Eine ungewöhnliche Maßzahl, die man nicht alle Tage zu Gesicht bekommt. Sie beruht auf der Maßgabe, dass sich wissenschaftliche Aktivität sehr gut an der Zahl von Veröffentlichungen in wissenschaftlichen Fachzeitschriften ablesen läßt. Als Quelle für ihre Berechnungen geben die Verfasser des Berichts die Web of Science-Datenbank an. Eingeräumt wird aber vom Studienautor Eric Archambault, dass die bloße Anzahl von Veröffentlichungen keine Schlüsse auf die Qualität der Wissenschaftspapiere schließen lasse. Darüber, wie oft Veröffentlichungen aus Iran in anderen Arbeiten zitiert werden, gibt es leider keine Angaben in dem Bericht.

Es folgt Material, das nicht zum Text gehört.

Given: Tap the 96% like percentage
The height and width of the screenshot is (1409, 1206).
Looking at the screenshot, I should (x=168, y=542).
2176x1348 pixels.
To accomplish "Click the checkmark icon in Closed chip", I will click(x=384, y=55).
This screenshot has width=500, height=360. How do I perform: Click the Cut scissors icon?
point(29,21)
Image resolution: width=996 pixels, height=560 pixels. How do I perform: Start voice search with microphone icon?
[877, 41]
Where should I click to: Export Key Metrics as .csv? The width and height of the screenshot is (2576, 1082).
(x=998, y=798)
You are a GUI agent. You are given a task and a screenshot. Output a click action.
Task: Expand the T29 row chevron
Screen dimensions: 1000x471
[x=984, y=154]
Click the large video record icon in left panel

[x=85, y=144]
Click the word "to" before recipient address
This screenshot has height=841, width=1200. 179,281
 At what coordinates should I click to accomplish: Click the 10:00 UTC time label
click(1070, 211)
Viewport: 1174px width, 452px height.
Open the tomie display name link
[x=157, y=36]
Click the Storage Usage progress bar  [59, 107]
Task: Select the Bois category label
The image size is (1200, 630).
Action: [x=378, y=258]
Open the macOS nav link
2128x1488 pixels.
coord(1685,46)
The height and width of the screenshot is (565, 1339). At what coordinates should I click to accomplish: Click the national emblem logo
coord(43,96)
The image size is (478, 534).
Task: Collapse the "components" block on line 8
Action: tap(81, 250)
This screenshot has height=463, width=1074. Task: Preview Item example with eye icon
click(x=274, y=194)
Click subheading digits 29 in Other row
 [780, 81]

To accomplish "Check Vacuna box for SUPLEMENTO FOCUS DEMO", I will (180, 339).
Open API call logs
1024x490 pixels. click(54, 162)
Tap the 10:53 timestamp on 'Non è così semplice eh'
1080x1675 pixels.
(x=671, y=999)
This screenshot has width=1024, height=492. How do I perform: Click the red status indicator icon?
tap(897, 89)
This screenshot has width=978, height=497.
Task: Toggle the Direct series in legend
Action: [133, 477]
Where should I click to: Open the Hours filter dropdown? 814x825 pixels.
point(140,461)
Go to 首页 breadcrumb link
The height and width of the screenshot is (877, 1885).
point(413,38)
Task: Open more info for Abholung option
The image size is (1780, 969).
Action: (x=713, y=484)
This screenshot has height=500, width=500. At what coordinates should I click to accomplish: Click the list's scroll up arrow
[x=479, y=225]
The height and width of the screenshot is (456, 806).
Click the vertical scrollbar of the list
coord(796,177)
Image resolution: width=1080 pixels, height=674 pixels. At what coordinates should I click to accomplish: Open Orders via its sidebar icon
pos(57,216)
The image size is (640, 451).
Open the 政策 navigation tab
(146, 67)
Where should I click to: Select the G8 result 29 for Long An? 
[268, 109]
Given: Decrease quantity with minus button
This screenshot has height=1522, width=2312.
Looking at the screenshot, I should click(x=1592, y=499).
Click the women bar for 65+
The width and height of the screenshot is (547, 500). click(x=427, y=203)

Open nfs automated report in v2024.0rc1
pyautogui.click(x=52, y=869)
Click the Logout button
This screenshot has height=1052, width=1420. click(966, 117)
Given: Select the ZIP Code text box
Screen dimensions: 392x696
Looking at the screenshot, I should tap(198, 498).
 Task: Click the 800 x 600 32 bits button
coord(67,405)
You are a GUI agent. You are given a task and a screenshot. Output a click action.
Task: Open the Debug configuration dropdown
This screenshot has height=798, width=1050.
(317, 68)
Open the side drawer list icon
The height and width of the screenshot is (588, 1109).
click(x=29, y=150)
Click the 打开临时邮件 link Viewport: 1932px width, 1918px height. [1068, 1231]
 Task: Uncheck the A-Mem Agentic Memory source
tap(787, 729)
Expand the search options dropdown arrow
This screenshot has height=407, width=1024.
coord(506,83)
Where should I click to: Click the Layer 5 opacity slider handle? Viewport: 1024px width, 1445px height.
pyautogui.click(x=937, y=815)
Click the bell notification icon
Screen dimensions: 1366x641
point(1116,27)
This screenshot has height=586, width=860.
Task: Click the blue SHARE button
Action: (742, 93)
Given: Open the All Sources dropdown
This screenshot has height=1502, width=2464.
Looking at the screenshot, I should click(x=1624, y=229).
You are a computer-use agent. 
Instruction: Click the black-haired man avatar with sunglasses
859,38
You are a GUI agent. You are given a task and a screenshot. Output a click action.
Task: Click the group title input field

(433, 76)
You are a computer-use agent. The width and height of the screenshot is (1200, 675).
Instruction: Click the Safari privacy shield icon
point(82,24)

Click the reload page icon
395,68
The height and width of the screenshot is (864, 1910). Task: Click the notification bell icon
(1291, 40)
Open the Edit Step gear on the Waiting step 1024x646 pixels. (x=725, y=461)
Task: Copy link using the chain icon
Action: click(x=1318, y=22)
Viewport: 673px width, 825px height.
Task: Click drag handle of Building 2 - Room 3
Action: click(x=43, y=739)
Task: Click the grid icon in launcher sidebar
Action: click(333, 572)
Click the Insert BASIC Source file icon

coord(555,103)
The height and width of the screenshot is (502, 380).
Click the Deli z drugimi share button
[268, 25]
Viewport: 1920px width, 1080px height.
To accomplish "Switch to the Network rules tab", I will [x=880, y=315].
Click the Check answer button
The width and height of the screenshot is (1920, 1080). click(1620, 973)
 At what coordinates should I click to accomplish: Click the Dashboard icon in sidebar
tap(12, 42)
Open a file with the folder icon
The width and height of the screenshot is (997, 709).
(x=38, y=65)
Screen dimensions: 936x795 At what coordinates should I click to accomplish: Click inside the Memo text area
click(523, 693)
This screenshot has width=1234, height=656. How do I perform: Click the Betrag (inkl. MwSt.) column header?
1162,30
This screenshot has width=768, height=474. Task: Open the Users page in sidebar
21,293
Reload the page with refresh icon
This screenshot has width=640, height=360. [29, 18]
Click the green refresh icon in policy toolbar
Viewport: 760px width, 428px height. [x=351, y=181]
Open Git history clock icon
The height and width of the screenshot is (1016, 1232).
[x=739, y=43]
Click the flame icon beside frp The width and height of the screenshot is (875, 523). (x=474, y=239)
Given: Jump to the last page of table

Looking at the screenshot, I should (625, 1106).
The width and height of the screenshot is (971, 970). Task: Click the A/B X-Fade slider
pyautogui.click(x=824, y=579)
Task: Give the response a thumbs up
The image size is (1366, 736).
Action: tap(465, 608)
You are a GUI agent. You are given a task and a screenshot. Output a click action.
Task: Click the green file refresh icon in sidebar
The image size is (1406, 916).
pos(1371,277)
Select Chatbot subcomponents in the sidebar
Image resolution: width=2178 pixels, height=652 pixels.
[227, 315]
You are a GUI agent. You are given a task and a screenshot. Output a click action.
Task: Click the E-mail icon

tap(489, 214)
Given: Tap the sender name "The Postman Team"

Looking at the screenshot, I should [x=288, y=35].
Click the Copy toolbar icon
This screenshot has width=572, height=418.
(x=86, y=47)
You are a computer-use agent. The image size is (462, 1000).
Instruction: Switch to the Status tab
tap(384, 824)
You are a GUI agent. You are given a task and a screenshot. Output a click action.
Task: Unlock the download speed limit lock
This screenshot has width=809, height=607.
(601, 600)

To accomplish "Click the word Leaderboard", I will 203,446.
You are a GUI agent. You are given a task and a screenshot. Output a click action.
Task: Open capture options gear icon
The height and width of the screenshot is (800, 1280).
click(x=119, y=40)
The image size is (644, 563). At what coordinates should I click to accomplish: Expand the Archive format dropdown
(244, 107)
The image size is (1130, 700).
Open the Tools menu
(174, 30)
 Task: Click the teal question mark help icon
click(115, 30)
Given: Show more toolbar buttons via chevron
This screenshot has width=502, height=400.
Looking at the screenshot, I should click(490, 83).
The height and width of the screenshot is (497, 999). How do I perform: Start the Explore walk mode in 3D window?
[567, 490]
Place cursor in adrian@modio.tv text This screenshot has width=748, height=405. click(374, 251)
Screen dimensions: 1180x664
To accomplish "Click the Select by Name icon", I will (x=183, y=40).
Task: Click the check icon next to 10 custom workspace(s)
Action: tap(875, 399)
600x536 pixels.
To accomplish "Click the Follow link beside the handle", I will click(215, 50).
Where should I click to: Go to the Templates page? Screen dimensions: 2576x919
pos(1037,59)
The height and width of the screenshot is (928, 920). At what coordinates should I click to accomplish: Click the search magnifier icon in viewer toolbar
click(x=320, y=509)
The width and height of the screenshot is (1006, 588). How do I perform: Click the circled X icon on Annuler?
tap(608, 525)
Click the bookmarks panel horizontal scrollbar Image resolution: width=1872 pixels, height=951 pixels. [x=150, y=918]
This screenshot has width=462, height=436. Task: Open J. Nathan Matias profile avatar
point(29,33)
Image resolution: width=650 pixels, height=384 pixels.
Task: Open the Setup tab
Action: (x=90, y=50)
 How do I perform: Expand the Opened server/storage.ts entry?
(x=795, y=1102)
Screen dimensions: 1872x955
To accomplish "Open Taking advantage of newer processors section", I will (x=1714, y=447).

Nach dessen Auswertungen haben sich viele wissenschaftliche Arbeiten in Iran nach dem Krieg gegen den Irak, wo das Land technische Unterlegenheit und - die Wirkung chemischer Waffen, wie hervorgehoben wird - erfuhr, vor allem auf Felder konzentriert, die mit nuklearer Technologie in Verbindung stehen: Aufgeführt werden insbesondere Teilchenphysik, Chemie, Ingenieurswissenschaften (siehe die Tabellen auf Seite 9 des frei zugänglichen 16-seitigen Berichts). Der Anteil der Publikationen aus dem Bereich der Nuklearenergie soll 250 Mal stärker gewachsen sein als der Weltdurchschnitt.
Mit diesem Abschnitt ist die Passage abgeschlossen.